═════ Dataset records

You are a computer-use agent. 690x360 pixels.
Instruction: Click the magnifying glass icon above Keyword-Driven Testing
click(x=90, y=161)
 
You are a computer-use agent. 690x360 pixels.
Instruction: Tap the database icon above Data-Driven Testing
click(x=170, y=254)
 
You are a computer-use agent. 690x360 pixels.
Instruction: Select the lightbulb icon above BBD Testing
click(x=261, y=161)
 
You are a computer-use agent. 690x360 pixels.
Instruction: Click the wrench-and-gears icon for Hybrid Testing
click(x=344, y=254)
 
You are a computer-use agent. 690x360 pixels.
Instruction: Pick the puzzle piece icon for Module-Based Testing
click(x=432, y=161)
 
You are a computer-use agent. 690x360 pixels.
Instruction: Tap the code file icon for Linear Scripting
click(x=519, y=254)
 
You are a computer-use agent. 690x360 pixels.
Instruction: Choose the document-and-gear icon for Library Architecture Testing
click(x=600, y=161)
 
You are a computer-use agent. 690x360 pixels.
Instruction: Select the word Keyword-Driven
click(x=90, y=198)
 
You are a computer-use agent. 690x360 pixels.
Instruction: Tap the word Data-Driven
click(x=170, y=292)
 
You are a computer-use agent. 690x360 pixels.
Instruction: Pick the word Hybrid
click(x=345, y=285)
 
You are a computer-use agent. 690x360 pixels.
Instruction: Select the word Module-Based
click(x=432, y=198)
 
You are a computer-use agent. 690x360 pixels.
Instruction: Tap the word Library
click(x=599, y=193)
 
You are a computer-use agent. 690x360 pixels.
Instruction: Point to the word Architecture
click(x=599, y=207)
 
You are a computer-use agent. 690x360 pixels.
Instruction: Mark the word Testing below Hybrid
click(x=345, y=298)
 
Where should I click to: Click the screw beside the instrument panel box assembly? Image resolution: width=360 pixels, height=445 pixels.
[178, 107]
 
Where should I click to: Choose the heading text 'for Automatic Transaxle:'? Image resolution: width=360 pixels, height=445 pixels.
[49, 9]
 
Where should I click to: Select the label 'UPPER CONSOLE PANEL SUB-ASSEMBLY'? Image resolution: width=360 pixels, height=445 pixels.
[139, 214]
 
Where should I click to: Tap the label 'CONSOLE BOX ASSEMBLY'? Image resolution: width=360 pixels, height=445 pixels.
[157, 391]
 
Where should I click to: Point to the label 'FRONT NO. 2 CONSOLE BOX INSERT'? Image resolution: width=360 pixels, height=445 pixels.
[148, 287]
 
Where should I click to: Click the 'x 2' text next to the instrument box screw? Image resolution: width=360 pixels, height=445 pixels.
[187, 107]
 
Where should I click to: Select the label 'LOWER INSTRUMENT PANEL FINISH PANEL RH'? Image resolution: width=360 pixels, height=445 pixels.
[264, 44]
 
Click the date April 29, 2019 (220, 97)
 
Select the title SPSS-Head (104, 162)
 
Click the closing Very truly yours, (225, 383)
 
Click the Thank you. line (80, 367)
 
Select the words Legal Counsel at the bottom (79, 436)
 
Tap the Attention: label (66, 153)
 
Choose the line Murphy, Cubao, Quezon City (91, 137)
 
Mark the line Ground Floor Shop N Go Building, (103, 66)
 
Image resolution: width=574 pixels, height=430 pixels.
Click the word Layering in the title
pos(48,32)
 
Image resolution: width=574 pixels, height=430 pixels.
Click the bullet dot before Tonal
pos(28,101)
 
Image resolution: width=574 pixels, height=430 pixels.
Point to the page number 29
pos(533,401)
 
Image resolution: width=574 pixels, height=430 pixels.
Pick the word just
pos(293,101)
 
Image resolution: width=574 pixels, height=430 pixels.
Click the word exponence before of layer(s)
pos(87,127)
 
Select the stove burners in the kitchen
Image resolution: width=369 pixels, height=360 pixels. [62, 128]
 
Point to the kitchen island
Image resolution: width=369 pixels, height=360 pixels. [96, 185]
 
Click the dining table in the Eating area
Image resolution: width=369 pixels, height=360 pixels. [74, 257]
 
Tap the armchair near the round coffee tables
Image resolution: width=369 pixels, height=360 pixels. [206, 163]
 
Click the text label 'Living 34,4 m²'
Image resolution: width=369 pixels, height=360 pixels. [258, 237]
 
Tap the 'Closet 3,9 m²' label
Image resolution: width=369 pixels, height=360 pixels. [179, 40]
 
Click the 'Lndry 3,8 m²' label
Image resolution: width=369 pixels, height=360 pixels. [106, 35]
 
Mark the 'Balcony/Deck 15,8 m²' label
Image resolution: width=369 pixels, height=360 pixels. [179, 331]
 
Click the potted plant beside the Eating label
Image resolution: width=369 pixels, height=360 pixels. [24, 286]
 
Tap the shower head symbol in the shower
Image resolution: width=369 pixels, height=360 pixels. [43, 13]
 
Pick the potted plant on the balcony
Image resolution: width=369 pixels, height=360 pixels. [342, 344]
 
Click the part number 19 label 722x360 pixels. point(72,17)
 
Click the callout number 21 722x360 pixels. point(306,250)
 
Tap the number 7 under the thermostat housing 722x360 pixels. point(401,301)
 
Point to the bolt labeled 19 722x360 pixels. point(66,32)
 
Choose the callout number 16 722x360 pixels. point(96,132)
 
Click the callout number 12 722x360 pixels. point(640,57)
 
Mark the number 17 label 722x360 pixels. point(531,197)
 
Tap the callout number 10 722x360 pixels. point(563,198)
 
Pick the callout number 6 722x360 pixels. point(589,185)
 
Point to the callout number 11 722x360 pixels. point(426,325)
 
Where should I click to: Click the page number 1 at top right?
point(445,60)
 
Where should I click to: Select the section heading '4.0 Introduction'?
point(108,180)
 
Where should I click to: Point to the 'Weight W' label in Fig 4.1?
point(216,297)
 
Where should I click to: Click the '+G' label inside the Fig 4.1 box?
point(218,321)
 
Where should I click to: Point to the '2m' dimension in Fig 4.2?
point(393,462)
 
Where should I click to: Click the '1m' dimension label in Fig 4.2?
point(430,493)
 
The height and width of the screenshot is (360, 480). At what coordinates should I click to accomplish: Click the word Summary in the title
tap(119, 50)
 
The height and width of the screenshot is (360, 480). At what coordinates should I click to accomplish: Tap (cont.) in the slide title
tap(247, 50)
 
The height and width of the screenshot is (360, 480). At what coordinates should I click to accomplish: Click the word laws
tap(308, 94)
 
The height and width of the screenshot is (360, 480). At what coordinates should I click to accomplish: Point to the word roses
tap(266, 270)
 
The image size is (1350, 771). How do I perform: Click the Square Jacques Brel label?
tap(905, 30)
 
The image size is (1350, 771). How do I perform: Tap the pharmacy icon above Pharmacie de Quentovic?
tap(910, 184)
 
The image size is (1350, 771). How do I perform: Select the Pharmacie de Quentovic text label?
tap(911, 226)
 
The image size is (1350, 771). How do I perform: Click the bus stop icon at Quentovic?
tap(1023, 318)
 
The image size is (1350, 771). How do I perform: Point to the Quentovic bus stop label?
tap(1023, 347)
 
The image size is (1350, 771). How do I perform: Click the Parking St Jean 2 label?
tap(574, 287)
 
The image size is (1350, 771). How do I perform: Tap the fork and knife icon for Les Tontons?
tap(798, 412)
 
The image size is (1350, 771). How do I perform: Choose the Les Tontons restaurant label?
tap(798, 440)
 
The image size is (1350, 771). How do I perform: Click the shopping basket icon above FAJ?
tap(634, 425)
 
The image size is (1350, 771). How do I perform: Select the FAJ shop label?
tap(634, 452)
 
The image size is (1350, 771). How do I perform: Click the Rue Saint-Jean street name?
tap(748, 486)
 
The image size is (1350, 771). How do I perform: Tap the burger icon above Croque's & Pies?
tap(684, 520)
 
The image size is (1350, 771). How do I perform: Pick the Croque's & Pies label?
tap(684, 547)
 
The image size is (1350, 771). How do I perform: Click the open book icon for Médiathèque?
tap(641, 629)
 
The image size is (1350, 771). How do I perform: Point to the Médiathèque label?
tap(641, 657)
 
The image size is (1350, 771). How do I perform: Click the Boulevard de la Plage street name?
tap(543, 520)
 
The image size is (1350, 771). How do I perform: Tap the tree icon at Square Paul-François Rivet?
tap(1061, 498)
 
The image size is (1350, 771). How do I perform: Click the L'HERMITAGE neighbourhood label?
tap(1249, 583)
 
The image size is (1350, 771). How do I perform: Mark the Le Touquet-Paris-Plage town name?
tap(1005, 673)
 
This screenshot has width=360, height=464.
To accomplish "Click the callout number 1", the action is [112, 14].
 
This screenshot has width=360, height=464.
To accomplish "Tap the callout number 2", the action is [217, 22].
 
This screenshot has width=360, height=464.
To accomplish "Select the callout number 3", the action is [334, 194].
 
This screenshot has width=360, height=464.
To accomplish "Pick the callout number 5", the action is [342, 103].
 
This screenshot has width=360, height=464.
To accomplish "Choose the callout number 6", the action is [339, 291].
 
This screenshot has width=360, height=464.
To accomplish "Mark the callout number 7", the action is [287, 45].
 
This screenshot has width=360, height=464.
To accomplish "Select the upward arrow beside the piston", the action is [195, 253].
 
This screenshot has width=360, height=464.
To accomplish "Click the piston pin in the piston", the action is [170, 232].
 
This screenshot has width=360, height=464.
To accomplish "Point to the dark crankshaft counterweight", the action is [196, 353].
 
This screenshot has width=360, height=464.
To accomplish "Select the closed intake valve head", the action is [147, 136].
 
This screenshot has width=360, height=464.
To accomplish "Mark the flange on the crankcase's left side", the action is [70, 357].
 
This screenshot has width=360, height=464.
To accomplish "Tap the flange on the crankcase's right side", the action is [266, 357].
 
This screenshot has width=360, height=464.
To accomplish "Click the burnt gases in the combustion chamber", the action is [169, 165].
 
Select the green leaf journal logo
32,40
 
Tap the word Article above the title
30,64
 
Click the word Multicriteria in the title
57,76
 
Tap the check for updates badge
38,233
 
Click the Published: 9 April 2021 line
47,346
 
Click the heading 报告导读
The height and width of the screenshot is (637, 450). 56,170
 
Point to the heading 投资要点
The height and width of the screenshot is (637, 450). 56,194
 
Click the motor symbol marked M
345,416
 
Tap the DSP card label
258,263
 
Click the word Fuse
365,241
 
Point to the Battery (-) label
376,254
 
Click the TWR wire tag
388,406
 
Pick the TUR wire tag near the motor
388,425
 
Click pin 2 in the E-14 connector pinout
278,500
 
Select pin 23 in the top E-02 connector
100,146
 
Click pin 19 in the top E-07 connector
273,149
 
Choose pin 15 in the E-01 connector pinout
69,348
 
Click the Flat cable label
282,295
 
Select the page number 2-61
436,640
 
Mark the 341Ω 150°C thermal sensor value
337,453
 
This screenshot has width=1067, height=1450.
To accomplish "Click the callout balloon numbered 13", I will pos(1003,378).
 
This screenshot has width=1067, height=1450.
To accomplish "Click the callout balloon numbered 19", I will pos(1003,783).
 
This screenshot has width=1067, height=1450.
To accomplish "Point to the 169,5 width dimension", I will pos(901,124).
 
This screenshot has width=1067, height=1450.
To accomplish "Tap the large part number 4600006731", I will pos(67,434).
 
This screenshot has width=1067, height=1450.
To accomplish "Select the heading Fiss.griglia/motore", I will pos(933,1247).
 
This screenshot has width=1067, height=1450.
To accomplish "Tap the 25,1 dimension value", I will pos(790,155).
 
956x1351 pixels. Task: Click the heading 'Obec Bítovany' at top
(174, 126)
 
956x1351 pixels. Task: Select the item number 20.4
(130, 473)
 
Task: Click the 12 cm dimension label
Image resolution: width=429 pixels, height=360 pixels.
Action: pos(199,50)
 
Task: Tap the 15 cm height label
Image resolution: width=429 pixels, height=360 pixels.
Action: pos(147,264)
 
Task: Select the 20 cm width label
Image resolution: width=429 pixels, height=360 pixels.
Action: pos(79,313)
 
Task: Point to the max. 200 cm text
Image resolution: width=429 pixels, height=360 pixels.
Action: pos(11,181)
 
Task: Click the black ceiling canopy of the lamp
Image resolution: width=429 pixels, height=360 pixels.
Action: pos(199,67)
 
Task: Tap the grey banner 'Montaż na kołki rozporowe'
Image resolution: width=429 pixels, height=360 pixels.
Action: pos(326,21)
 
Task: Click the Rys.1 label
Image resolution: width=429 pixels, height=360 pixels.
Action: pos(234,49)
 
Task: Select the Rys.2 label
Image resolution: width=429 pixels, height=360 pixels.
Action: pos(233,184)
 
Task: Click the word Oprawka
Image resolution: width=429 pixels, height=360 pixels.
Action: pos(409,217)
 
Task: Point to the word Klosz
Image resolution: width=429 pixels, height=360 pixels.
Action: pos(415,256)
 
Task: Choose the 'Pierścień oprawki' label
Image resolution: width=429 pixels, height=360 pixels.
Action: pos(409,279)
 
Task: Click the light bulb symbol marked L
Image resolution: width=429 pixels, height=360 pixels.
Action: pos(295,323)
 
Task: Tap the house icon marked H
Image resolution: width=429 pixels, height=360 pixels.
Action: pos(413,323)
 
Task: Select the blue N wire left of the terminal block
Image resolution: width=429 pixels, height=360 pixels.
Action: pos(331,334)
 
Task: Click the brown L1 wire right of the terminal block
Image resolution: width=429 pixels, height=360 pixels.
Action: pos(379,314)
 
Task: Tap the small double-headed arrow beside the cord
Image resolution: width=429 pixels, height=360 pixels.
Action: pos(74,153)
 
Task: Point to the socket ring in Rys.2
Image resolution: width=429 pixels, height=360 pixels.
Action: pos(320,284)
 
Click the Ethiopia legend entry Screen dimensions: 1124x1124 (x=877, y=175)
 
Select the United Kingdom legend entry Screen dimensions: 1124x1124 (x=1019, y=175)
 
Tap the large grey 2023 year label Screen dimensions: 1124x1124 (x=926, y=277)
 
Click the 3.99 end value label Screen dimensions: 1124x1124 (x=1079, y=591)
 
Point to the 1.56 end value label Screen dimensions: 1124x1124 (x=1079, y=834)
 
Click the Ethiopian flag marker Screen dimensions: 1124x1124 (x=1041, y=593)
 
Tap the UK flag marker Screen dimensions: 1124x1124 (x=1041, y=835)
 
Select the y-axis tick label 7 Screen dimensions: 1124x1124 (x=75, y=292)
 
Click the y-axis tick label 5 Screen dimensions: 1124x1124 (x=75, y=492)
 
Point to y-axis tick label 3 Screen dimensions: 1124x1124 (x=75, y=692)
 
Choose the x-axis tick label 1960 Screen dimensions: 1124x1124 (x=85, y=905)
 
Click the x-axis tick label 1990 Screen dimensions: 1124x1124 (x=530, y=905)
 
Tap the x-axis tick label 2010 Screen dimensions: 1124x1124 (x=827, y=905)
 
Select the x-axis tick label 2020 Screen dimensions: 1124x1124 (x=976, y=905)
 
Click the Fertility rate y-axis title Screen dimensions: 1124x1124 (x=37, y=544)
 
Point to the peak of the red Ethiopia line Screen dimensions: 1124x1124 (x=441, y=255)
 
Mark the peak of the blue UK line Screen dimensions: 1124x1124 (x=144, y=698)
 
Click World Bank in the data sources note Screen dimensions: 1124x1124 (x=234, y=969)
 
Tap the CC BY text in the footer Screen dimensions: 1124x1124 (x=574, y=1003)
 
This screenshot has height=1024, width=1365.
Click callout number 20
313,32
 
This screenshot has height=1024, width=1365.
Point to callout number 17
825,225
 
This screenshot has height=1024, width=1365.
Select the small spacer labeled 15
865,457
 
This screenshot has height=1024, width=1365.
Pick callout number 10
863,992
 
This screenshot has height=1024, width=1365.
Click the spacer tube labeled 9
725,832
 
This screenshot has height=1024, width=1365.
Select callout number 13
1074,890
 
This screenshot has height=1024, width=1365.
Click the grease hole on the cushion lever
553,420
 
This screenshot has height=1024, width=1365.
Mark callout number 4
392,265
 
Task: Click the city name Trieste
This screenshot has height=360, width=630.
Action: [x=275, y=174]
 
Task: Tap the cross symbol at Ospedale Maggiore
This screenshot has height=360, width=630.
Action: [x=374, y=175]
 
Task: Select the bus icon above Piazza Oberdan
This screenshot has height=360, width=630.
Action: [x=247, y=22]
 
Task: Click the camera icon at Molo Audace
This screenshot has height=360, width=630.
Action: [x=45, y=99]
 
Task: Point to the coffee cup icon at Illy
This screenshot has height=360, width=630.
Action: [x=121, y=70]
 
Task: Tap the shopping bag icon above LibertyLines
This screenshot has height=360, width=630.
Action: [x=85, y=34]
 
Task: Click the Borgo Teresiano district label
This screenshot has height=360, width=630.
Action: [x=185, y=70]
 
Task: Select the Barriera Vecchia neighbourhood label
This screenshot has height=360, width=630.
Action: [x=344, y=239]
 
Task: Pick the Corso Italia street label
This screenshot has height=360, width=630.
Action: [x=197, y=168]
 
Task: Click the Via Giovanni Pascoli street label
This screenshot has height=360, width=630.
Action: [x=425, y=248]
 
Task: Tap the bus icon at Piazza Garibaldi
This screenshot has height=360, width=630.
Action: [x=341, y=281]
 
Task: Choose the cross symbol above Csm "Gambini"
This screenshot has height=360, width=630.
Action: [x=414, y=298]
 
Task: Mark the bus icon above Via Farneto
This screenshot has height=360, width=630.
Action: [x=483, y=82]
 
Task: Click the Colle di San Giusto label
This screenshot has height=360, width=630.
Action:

══════════

__What to do__
Report how many lines of the material above contain the word "numbered". Give only the number.

__Reply__
2